§ Your task: Beginning with the line that contains "Toggle Equity Growth series in chart legend", copy each subsequent line of the data below through the last one, including both ends but not the pictures.

§ Excerpted data:
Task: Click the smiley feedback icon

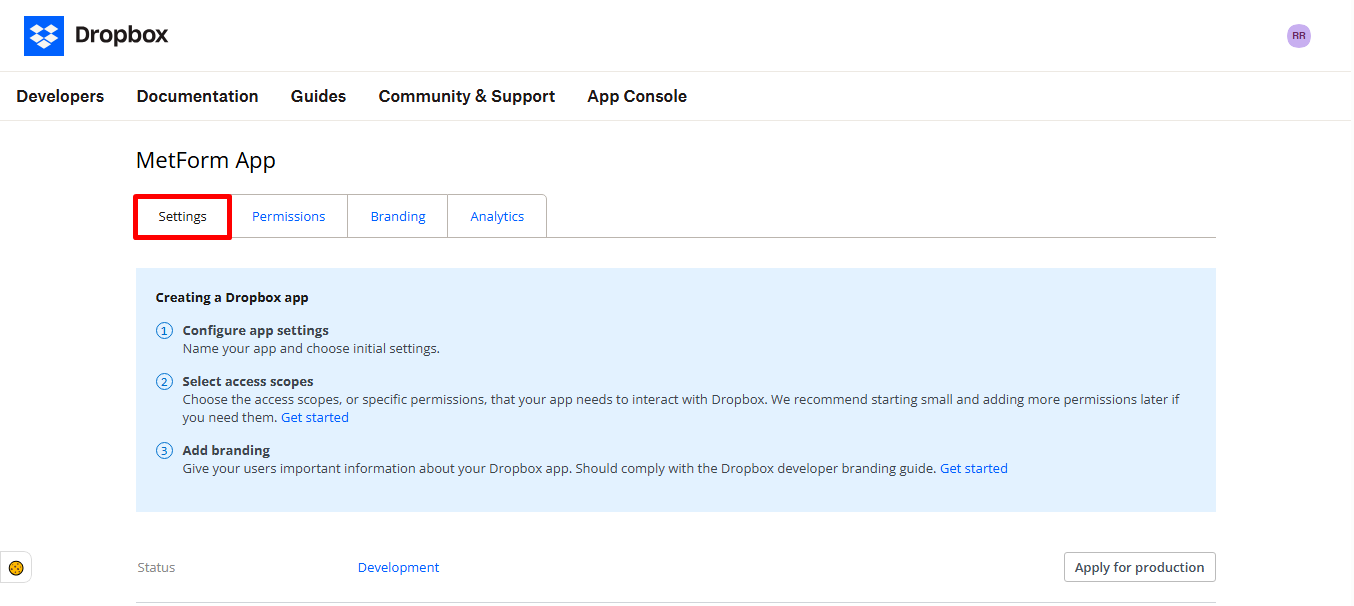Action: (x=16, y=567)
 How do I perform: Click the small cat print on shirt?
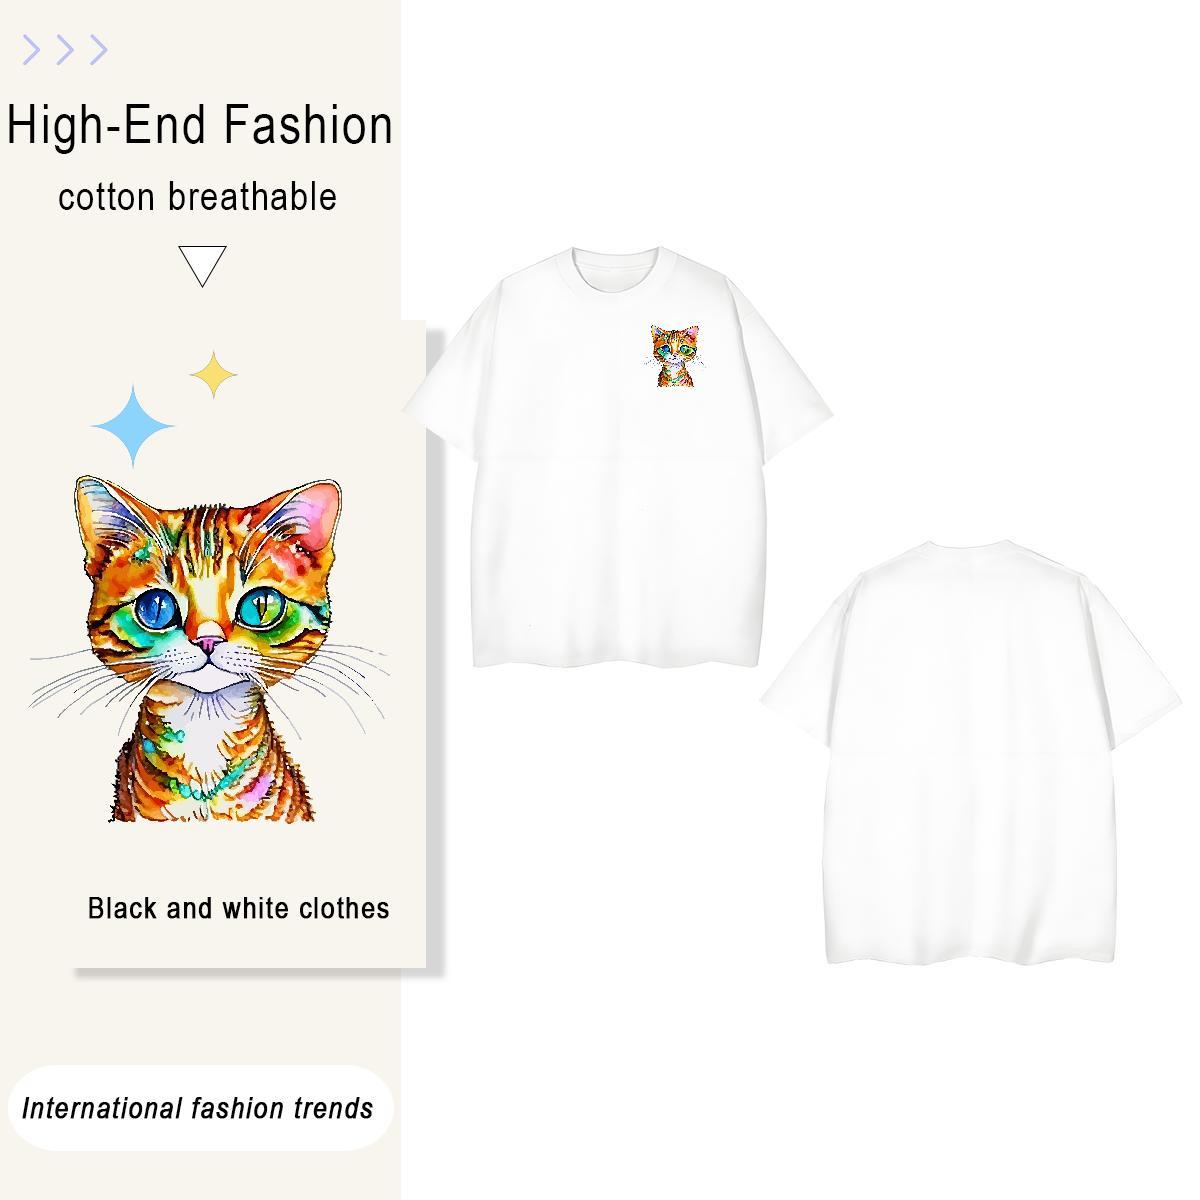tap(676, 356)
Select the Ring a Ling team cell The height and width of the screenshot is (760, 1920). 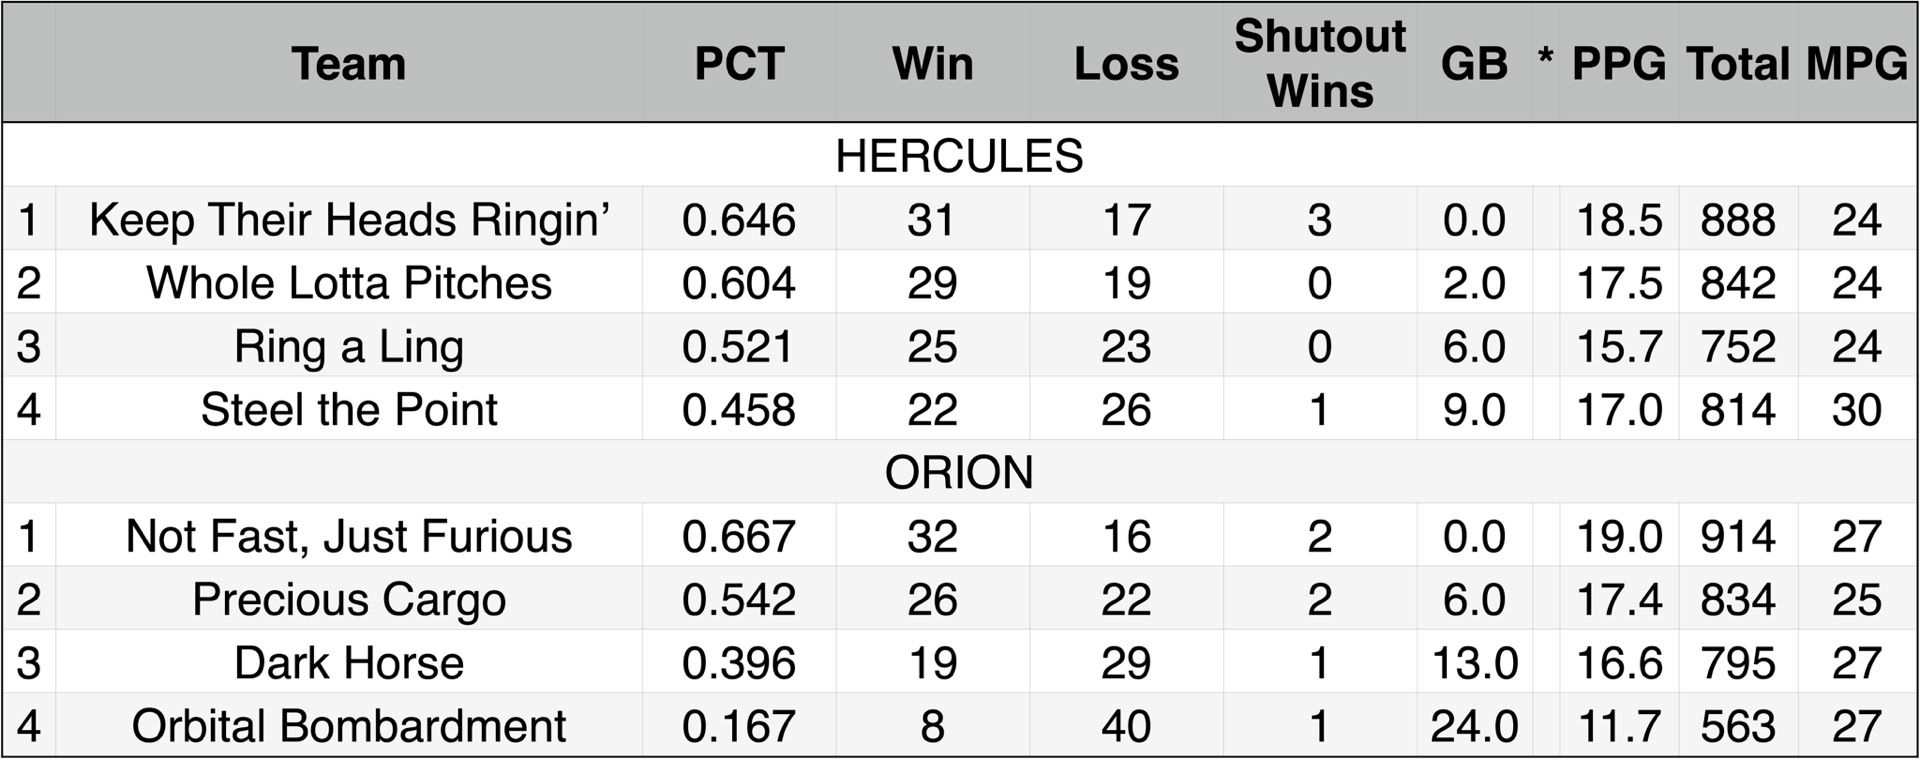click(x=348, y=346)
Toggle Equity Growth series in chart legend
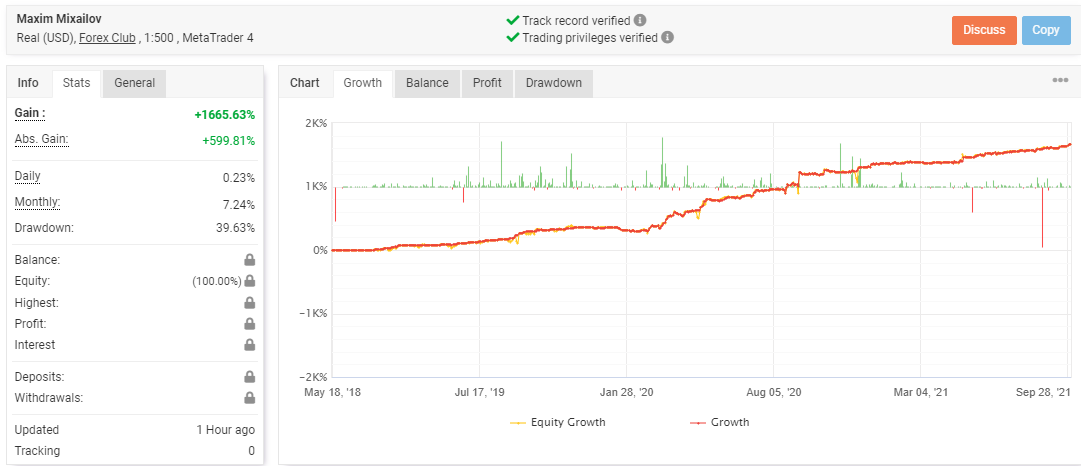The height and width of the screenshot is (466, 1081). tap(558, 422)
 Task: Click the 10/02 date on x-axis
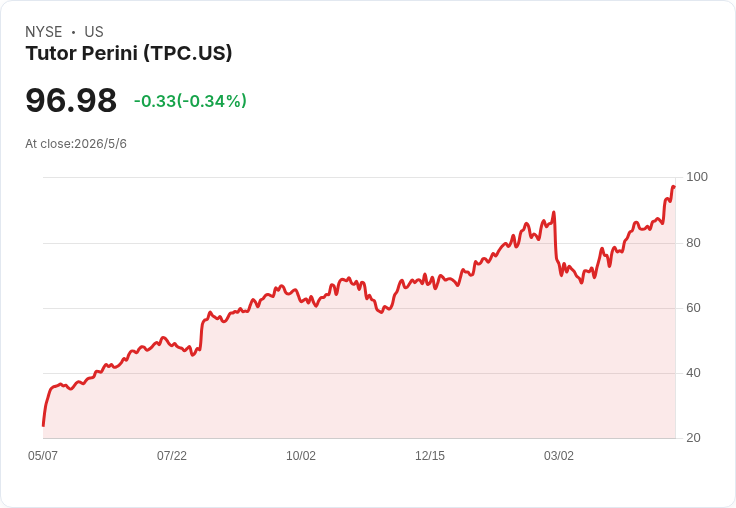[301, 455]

§ Output of the task:
Toggle Equity Growth series in chart legend
The height and width of the screenshot is (466, 1081). tap(558, 422)
 Task: Click the 10/02 date on x-axis
[301, 455]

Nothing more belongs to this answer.